Erhan Özmen, ağustos ayında gündeme gelen Rusya’nın yurtdışına tahıl satışına sınırlandırma getireceği yönündeki haberlerle ilgili de konuştu. Özmen, “Rusya buğday ihracatını durdurmaz, ancak azaltabilir. Un üreticisi için sorun olmaz. Kısılacak miktarı Ukrayna gibi ülkelerden karşılayabiliriz. Ayrıca Ukrayna buğday üretimini Türkiye ile işbirliği yaparak artırabilir.” dedi.

UKRAYNA’DAN TÜRKİYE’YE ORTAKLIK ÇAĞRISI Üç gün süren Odessa’daki kritik forumda konuşma yapan Ukrayna Tarım Bakan Yardımcısı Olena Kovalova, ülkenin tarım potansiyeline dikkat çekti. Ukrayna ihracatının yüzde 42’sinin başta tahıl olmak üzere tarım ürünlerinden oluştuğunu aktaran Kovalova, “Özellikle buğday konusunda ciddi bir üretimimiz var. Bu katlanarak artabilir. Biz bunun yanı sıra buğdayı işlemek de istiyoruz. Türkiye’nin bu yönde ciddi tecrübeleri var. Hem hammadde üretimi hem de ürün üretimi konusunda ciddi ortaklıklar geliştirebiliriz.” dedi.

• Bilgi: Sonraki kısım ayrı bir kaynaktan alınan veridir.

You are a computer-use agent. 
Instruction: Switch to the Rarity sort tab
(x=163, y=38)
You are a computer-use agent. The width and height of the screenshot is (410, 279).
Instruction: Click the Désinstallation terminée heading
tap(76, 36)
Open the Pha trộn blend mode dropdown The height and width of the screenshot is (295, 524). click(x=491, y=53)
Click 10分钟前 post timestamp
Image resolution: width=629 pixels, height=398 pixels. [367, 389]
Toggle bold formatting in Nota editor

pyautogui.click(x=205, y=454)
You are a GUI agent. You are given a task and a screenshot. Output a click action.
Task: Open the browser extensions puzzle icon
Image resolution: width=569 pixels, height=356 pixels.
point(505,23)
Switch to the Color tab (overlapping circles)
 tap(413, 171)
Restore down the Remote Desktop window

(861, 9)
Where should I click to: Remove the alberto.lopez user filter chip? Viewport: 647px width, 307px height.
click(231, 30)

Forumun organizatörlerinden Ukrayna Değirmenciler Birliği’nin Başkanı Rodion Rybchinsky de konuşmasında, Türkiye’nin buğday ve un sektöründeki tecrübesine değindi. Un ihracatında Türkiye’nin dünya lideri olduğunu hatırlatan Rybchinsky, “Ukrayna olarak Türkiye gibi önemli bir oyuncu değiliz. Ama Türkiye’yi kendimize örnek alıyoruz. Türkiye’den bu konuda çok şey öğrenebiliriz. Buğday ve un üretimi konusunda Ukrayna büyük fırsatlar var. Bunları birlikte değerlendirebiliriz” çağrısında bulundu.

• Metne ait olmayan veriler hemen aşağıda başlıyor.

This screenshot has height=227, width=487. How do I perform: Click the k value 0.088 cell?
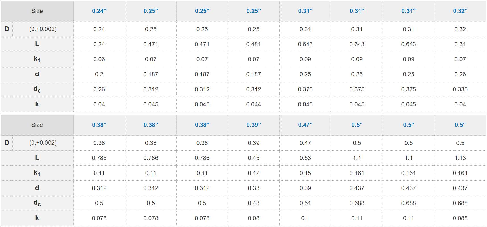coord(460,218)
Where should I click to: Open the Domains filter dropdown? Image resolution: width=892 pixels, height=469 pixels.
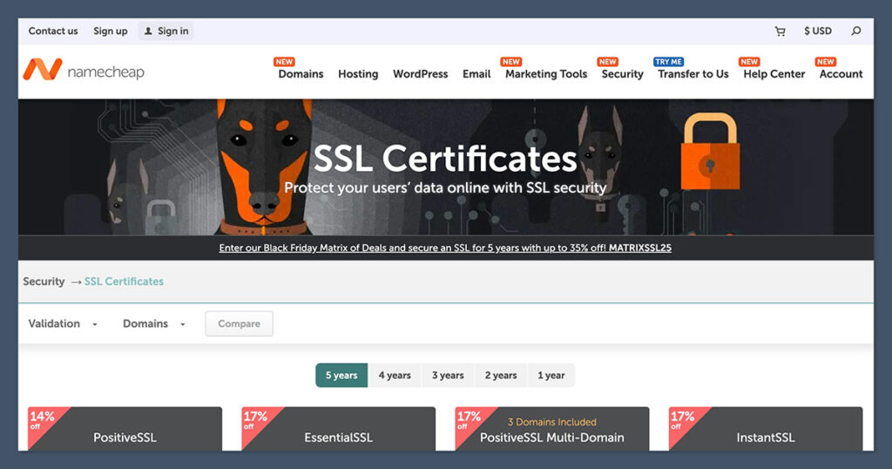coord(154,323)
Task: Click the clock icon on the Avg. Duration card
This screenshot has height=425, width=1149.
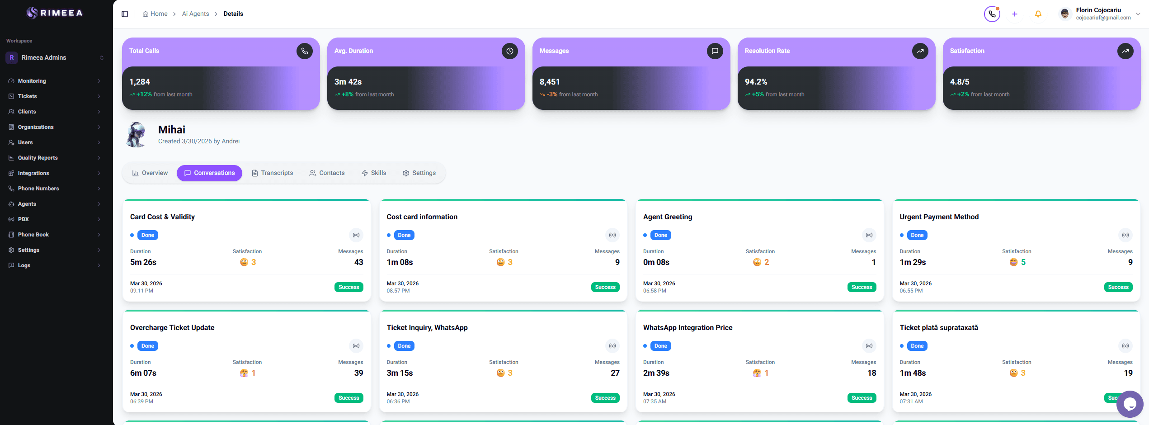Action: (x=510, y=51)
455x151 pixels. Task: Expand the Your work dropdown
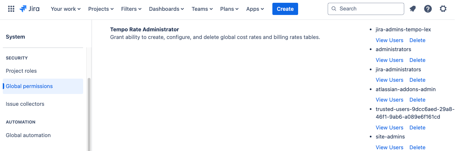[65, 9]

UN PİYASASININ YILLIK DEĞERİ 200 MİLYAR DOLAR Konferansta en dikkat çekici sunumlardan birini de BM Gıda ve Tarım Örgütü’ne (FAO) bağlı Yatırım Merkezi ekonomistlerinden Dmitry Prikhodko yaptı. Prikhodko, global un piyasasının yıllık büyüklüğünün yaklaşık olarak 200 milyar dolar olduğunu, bu rakamın 2022 yılı itibariyle 250-270 milyar dolara yükseleceğini tahmin ettiklerini söyledi. FAO rakamlarına göre, 2017 yılında küresel un ticareti hacminin de 15.5 milyon ton olduğunu kaydetti. Prikhodko bunun, 2000 yılı rakamlarına göre yüzde 74’lük bir artış anlamına geldiğini ifade etti. FAO ekonomisti, AB ülkelerinin yüzde 24’lük oranla un ticaretinde ilk sırada yer aldığını, bunu yüzde 20 ile Ortadoğu ve yüzde 16 ile Afrika’nın izlediğini dile getirdi. Afrika’daki un ithalatının yarıdan fazlasını üç ülkenin; Angola, Sudan ve Somali’nin gerçekleştirdiğini, bu ülkelerin ana tedarikçisinin de Türkiye olduğunu aktardı.